If a useless, compatibility-only instruction is handed to the
microcode developers, they might reasonably not be able or willing to
suggest minor changes to the internal microarchitecture to improve
such an instruction. Not only would they rather use their "change
suggestion capital" more productively but the suggestion of a change
for a useless case would reduce the credibility of other suggestions.
(My opinion: Intel is probably still making it slow on purpose, and hasn't bothered to rewrite their microcode for it for a long time. Modern CPUs are probably too fast for anything using loop in a naive way to work correctly.)
... Paul continues:
The architects behind Nano may have found avoiding the special casing
of LOOP simplified their design in terms of area or power. Or they
may have had incentives from embedded users to provide a fast
implementation (for code density benefits). Those are just WILD
guesses.
If optimization of LOOP fell out of other optimizations (like fusion
of compare and branch), it might be easier to tweak LOOP into a fast
path instruction than to handle it in microcode even if the
performance of LOOP was unimportant.
I suspect that such decisions are based on specific details of the
implementation. Information about such details does not seem to be
generally available and interpreting such information would be
beyond the skill level of most people. (I am not a hardware
designer--and have never played one on television or stayed at a
Holiday Inn Express. :-)
The thread then went off-topic into the realm of AMD blowing our one chance to clean up the cruft in x86 instruction encoding. It's hard to blame them, since every change is a case where the decoders can't share transistors. And before Intel adopted x86-64, it wasn't even clear that it would catch on. AMD didn't want to burden their CPUs with hardware nobody used if AMD64 didn't catch on.
But still, there are so many small things: setcc could have changed to 32bits. (Usually you have to use xor-zero / test / setcc to avoid false dependencies, or because you need a zero-extended reg). Shift could have unconditionally written flags, even with zero shift count (removing the input data dependency on eflags for variable-count shift for OOO execution). Last time I typed this list of pet peeves, I think there was a third one... Oh yeah, bt / bts etc. with memory operands has the address dependent on the upper bits of the index (bit string, not just bit within a machine word).
bts instructions are very useful for bit-field stuff, and are slower than they need to be so you almost always want to load into a register and then use that. (It's usually faster to shift/mask to get an address yourself, instead of using 10 uop bts [mem], reg on Skylake, but it does take extra instructions. So it made sense on 386, but not on K8). Atomic bit-manipulation has to use the memory-dest form, but the locked version needs lots of uops anyway. It's still slower than if it couldn't access outside the dword it's operating on.

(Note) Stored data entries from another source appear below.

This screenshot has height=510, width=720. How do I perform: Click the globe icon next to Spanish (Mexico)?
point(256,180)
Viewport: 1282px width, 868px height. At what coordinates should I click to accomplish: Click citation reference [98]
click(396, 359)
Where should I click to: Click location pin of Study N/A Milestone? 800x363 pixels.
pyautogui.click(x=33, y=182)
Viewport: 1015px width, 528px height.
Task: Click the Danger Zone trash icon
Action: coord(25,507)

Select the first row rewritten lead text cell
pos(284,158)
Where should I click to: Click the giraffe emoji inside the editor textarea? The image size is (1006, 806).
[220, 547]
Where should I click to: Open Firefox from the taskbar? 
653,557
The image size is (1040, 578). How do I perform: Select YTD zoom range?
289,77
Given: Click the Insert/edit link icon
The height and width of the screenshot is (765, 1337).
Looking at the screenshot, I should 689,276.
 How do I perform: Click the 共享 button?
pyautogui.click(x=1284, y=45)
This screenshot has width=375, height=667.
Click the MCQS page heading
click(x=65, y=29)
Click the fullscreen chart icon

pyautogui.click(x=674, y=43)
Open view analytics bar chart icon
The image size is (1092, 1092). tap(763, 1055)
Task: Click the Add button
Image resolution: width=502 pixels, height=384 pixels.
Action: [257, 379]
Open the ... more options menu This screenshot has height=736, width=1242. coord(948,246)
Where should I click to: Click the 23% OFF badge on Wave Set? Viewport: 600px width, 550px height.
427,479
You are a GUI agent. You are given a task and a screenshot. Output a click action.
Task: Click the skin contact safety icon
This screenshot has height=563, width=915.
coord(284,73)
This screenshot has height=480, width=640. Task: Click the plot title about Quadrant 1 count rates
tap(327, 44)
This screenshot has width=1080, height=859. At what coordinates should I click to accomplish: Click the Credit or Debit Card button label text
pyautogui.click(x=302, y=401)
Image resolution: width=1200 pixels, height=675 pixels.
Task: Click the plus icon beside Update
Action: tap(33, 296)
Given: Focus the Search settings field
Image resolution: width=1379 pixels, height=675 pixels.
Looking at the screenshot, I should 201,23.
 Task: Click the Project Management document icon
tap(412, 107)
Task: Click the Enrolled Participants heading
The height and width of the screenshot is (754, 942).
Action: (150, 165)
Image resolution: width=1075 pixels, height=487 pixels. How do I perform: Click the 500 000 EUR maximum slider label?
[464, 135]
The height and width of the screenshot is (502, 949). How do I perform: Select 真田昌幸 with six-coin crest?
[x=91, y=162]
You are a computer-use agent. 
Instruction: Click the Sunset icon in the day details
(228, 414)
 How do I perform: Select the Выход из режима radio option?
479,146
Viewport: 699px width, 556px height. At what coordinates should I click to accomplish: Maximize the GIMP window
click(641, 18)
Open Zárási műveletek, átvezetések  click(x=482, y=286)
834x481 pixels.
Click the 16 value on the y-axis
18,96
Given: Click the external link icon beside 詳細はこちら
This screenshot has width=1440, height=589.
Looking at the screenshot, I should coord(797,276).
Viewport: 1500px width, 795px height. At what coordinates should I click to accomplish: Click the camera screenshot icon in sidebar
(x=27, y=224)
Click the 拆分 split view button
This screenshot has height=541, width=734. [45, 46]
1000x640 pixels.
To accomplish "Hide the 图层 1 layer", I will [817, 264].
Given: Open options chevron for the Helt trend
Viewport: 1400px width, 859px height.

Please see the nice article by Abrash, Michael, published in Dr. Dobb's Journal March 1991 v16 n3 p16(8): http://archive.gamedev.net/archive/reference/articles/article369.html
The summary of the article is the following:
Optimizing code for 8088, 80286, 80386 and 80486 microprocessors is
difficult because the chips use significantly different memory
architectures and instruction execution times. Code cannot be
optimized for the 80x86 family; rather, code must be designed to
produce good performance on a range of systems or optimized for
particular combinations of processors and memory. Programmers must
avoid the unusual instructions supported by the 8088, which have lost
their performance edge in subsequent chips. String instructions
should be used but not relied upon. Registers should be used rather
than memory operations. Branching is also slow for all four
processors. Memory accesses should be aligned to improve
performance. Generally, optimizing an 80486 requires exactly the
opposite steps as optimizing an 8088.
By "unusual instructions supported by the 8088" the author also means "loop":
Any 8088 programmer would instinctively replace: DEC CX JNZ LOOPTOP
with: LOOP LOOPTOP because LOOP is significantly faster on the 8088.
LOOP is also faster on the 286. On the 386, however, LOOP is actually
two cycles slower than DEC/JNZ. The pendulum swings still further on
the 486, where LOOP is about twice as slow as DEC/JNZ--and, mind you,
we're talking about what was originally perhaps the most obvious
optimization in the entire 80x86 instruction set.
This is a very good article, and I highly recommend it. Even though it was published in 1991, it is surprisingly highly relevant today.
But this article just gives advices, it encourages to test execution speed and choose faster variants. It doesn’t explain WHY some commands become very slow, so it doesn’t fully address your question.
The answer is that earlier processors, like 80386 (released in 1985) and before, executed instructions one-by-one, sequentially.
Later processors have started to use instruction pipelining – initially, simple, for 804086, and, finally, Pentium Pro (released in 1995) introduced radically different internal pipeline, calling it the Out Of Order (OOO) core where instructions were transformed to small fragments of operations called micro-ops or µops, and then all micro-ops of different instructions were put to a large pool of micro-ops where they were supposed to execute simultaneously as long as they do not depend on one another. This OOO pipeline principle is still used, almost unchanged, on modern processors. You can find more information about instruction pipelining in this brilliant article: https://www.gamedev.net/resources/_/technical/general-programming/a-journey-through-the-cpu-pipeline-r3115
In order to simplify chip design, Intel decided to build processors in such a way that one instructions did transform to micro-ops in a very efficient way, while others are not.
Efficient conversion from instructions to micro-ops requires more transistors, so Intel have decided to save on transistors at a cost of slower decoding and execution of some “complex” or “rarely-used” instructions.
For example, the “Intel® Architecture Optimization Reference Manual” http://download.intel.com/design/PentiumII/manuals/24512701.pdf mentions the following: “Avoid using complex instructions (for example, enter, leave, or loop) that generally have more than four µops and require multiple cycles to decode. Use sequences of simple instructions instead.”
So, Intel somehow have decided that the “loop” instruction is “complex”, and, since then, it became very slow. However, there is no official Intel reference on instruction breakdown: how many micro-ops each instruction produces, and how many cycles are required to decode it.
You can also read about The Out-of-Order Execution Engine
in the "Intel® 64 and IA-32 Architectures Optimization Reference Manual"
http://www.intel.com/content/dam/www/public/us/en/documents/manuals/64-ia-32-architectures-optimization-manual.pdf section the 2.1.2.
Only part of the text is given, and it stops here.